Collected data
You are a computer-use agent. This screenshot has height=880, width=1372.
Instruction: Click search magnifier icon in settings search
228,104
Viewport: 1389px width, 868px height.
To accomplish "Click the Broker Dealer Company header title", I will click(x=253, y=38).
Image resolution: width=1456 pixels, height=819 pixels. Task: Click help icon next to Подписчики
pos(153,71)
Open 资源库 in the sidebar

Work order » Set down the records once more, character for character.

Output for this exercise »
You are a computer-use agent. This screenshot has height=880, width=1372.
Instruction: Click search magnifier icon in settings search
228,104
Viewport: 1389px width, 868px height.
To accomplish "Click the Broker Dealer Company header title", I will click(x=253, y=38).
Image resolution: width=1456 pixels, height=819 pixels. Task: Click help icon next to Подписчики
pos(153,71)
Open 资源库 in the sidebar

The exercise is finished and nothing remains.